Il libro di Andrea Granelli e Lucio Sarno è un interessante tentativo di indagare come lo sviluppo e la diffusione dell’ICT, in relazione alla banda larga, sia così complessa da necessitare una sempre maggiore competenza sul sistema utente in tutti i suoi livelli sociali, culturali e in particolare psicologici. Mi sembra che questo valido libro confermi delle riflessioni che anch’io porto avanti da anni.
Da un lato, come il Web 2.0 insegna, una maggiore competenza sull’utente permette di “spremere” la tecnologia che già abbiamo, senza dover investire e rischiare in innovazioni tecnologiche difficili e costose. A posteriori sembra tutto semplice, ma non è banale reinterpretare l’interazione, secondo una visione più sistemica, in cui l’utente è un soggetto più attivo e ricco di processi emergenti, di auto-orrganizzazione sui quali “agganciarsi” per progettare interfacce e prodotti più completi. Per fare questo è necessario andare oltre la miopia di una competenza solo specialistica, “verticale” integrandola con una visione più completa, “orizzontale”, transdisciplinare. Da un certo punto di vista, questo nuovo margine di reinterpretabilità della tecnologia già nota e collaudata, per lo sviluppo di nuovi prodotti, servizzi non è legato solo al web ma tocca molte altre tecnologie. Per esempio, il Wii della Nintendo a mio parere è una idea vincente che si basa sul medesimo processo di messa a fuoco dei possibili agganci dati dal sistema utente. Si potrebbe parlare di una Immersione 2.0 ma ne parlerò in un altro post.
Altro fattore imporante della rivoluzione digitale in atto è la progressiva emersione della Psiche, non a caso, uno dei due autori, Lucio Sarno, è uno psicoanalista. Ho già avuto modo di introdurre questo argomento, in relazione ai possibili scenari di sviluppo del virtuale, in questo post sul mio intervento a Frontiers of Interaction III. Su questo versante si potrebbe sintetizzare dicendo che, l’ergonomia cognitiva non basta più ma si rende sempre più necessario e utile anche approccio psicodinamico, cioè che sappia scovare anche nelle dinamiche più profonde, emotive, pulsionali, immaginali validi punti di “aggancio” per lo sviluppo di prodotti e nuove tipologie di markting e comunicazione.

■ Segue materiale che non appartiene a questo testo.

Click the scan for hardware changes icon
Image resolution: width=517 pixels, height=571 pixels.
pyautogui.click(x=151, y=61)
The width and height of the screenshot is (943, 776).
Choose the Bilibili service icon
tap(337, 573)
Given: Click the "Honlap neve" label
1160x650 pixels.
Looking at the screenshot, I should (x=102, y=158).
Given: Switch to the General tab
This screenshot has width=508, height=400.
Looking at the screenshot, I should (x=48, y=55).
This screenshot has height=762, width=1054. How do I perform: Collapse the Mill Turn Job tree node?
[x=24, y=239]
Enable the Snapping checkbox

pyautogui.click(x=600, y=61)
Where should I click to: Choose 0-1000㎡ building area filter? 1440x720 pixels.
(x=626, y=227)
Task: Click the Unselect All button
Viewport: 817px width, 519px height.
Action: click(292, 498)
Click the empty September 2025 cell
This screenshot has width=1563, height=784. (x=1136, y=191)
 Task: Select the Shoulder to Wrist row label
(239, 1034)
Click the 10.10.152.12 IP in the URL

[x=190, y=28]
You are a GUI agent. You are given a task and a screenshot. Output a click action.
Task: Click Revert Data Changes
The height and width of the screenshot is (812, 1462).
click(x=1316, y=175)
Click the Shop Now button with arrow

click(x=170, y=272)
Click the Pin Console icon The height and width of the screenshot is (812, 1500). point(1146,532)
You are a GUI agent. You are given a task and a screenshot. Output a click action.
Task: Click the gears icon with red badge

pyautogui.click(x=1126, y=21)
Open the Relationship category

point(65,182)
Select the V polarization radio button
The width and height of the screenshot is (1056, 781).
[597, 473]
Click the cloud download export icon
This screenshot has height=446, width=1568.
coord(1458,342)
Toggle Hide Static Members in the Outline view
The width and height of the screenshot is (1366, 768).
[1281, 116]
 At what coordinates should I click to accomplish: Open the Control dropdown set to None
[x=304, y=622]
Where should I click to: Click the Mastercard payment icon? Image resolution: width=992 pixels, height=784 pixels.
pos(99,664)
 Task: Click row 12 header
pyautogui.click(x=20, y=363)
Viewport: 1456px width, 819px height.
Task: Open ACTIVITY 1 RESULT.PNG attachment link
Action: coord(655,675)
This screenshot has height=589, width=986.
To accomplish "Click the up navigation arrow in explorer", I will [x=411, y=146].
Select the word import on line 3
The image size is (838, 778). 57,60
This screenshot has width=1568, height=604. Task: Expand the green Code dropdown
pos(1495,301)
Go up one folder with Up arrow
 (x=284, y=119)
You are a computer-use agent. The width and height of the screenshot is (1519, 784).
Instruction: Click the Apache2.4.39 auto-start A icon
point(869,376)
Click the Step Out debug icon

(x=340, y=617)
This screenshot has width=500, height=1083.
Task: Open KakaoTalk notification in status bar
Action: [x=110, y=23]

Infine c’è l’impatto culturale e sociale dell’ICT e della banda larga che plasmando a grande velocità, il nostro modo di socializzare, di raggiungere, produrre e condividere conoscenza (vedi società della conoscenza), di sviluppare una identità sociale diffusa, crea nuove metafore, valori, desideri nell’immaginario collettivo sempre più affamato di nuove metafore per la urgente necessità interpretare questa veloce e complessa realtà. Nuove Culture di Interazione da saper anticipare grazie ad un attento occhio psicosociale che non sempre le aziende hanno la capacità di fare proprio e al più delegano alla consulenza. Io credo che per fare innovazione oggi non abbiano più senso certe distanze, distinzioni e deleghe certe competenze devono divetante parte integrante delle aziende, in team veramente ibridi e non solo di facciata. Perché non ci si può più permettere di dilatare i tempi, di delegare le numerosissime competenze necessarie oggi che sin da principio devono “impollinare” le idee e intuizioni che daranno origine a nuovi prodotti e servizzi. Chi ha il coraggio di farlo?
Per concludere credo che Andrea Granelli proponga un ottimo punto di vista, rispetto il suo coraggio di aver scritto un libro del genere con un analista, e lo seguiro con molto interesse.